2017-03-16鲁仁义马钱瑶张晓龙曹永兵王彦阎澜姜远英

中国真菌学杂志 2017年1期
关键词:念珠菌毒力结构域

鲁仁义 马钱瑶 张晓龙 曹永兵 王彦 阎澜 姜远英

(1.中国人民解放军第二军医大学药学院新药研究中心,上海 200433;2.沈阳药科大学生命科学与生物制药学院,沈阳 110016)

·综述·

白念珠菌Ras/cAMP/PKA通路的研究进展

鲁仁义1马钱瑶2张晓龙1曹永兵1王彦1阎澜1姜远英1

(1.中国人民解放军第二军医大学药学院新药研究中心,上海 200433;2.沈阳药科大学生命科学与生物制药学院,沈阳 110016)

白念珠菌是一种重要的条件致病真菌,Ras/cAMP/PKA信号通路在白念珠菌的多种生理过程中发挥作用,如形态转换、黏附、生物被膜形成等,对于维持白念珠菌的毒力以及侵袭能力是十分重要的。

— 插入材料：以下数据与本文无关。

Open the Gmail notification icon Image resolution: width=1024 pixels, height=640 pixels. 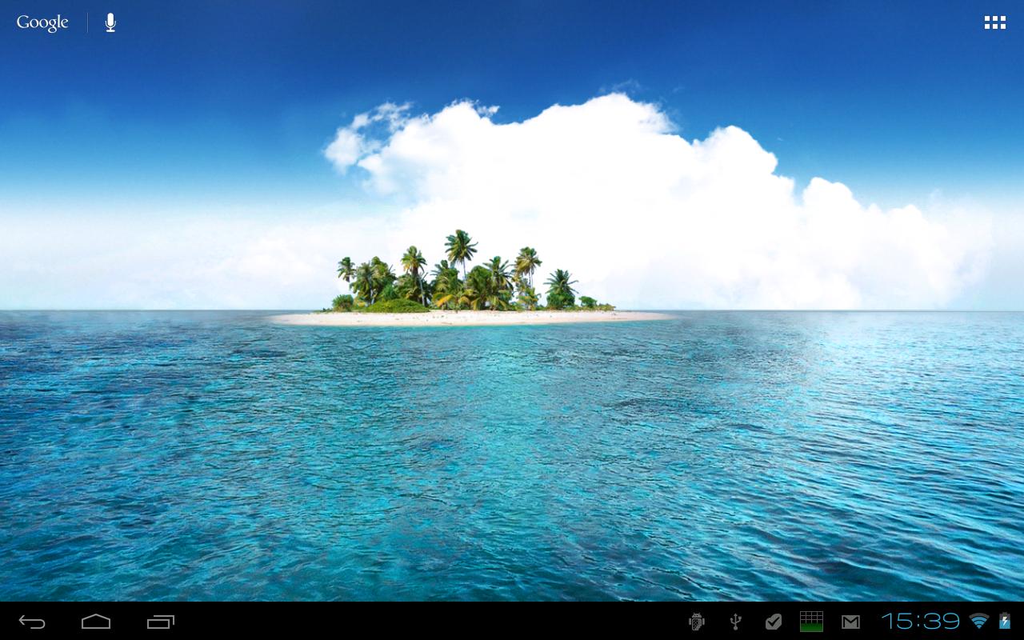coord(851,621)
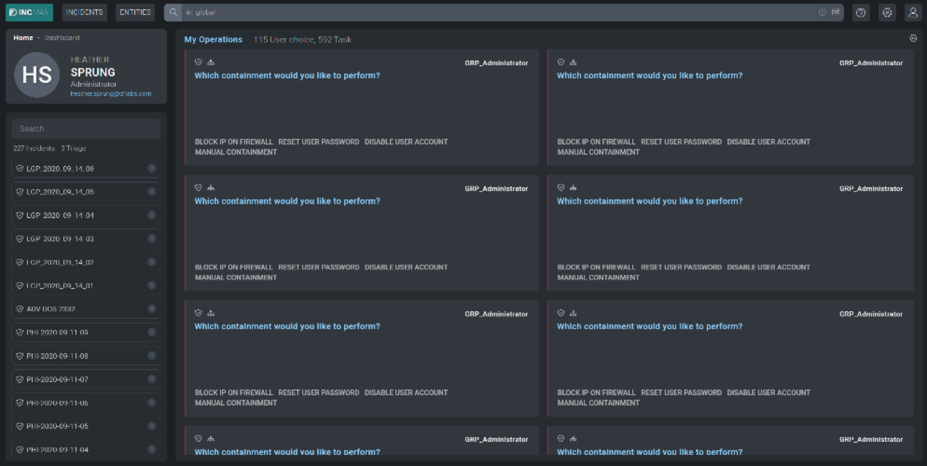Open the Settings gear in the top bar
This screenshot has height=466, width=927.
tap(887, 12)
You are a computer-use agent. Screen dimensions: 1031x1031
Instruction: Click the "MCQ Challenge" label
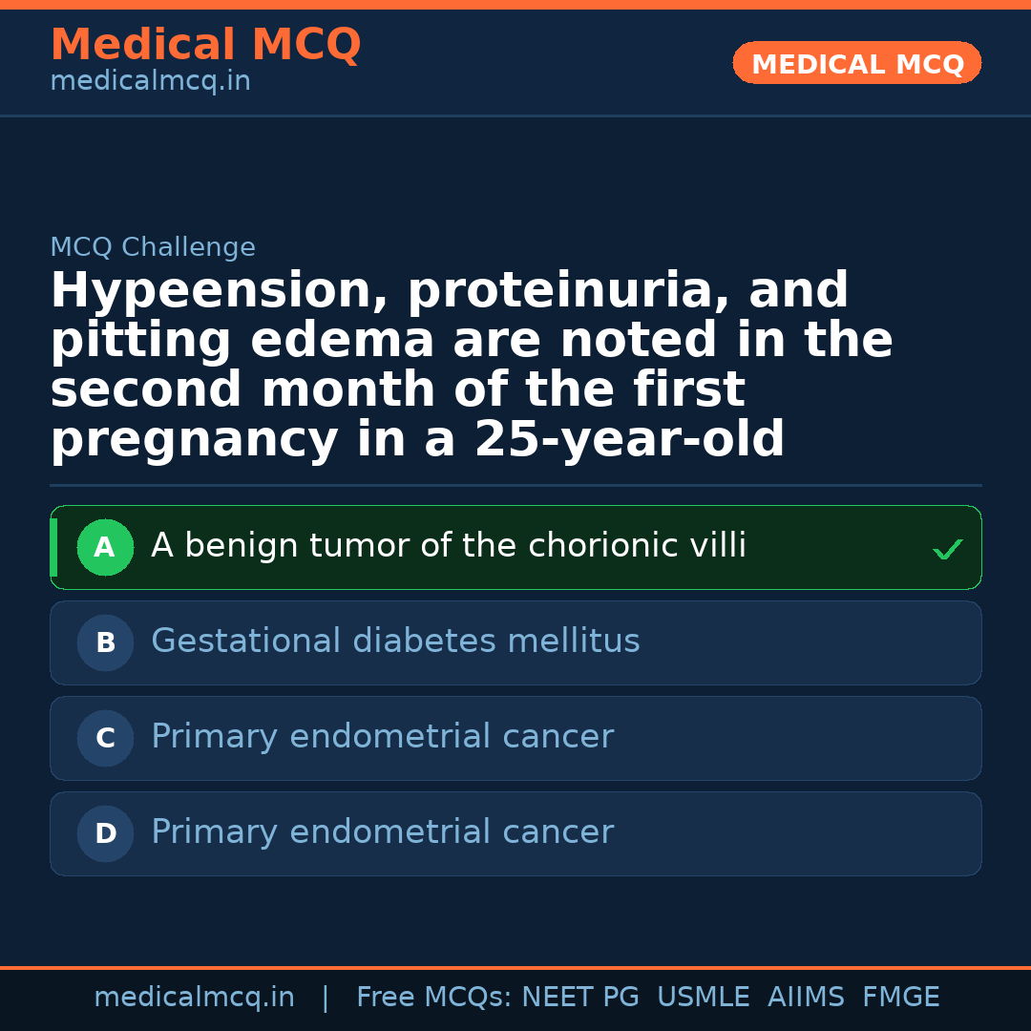click(x=153, y=248)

对这一信号通路的深入研究有助于更好地了解白念珠菌对人体致病的机制,给抗真菌新药的研发提供新的思路。该文重点阐述通路相关蛋白功能、上下游调控关系及机制。

白念珠菌;Ras/cAMP/PKA信号通路;形态转换

由于器官移植术后免疫抑制剂的使用,肿瘤放疗化疗患者的增加,介入治疗和驻ICU患者的增加,艾滋病的流行和广谱抗生素的大量使用等原因,侵袭性真菌感染发病率呈明显上升趋势[1]。

白念珠菌是最常见的机会致病真菌,主要侵袭和感染机体口腔黏膜、消化道、阴道等部位,在免疫力低下人群中易引发系统性念珠菌感染,累及多个脏器[2]。白念珠菌有酵母态及菌丝态两种形态,形态转换对于白念珠菌的致病力是至关重要的,在机体内,菌丝态的白念珠菌具有更强侵袭性。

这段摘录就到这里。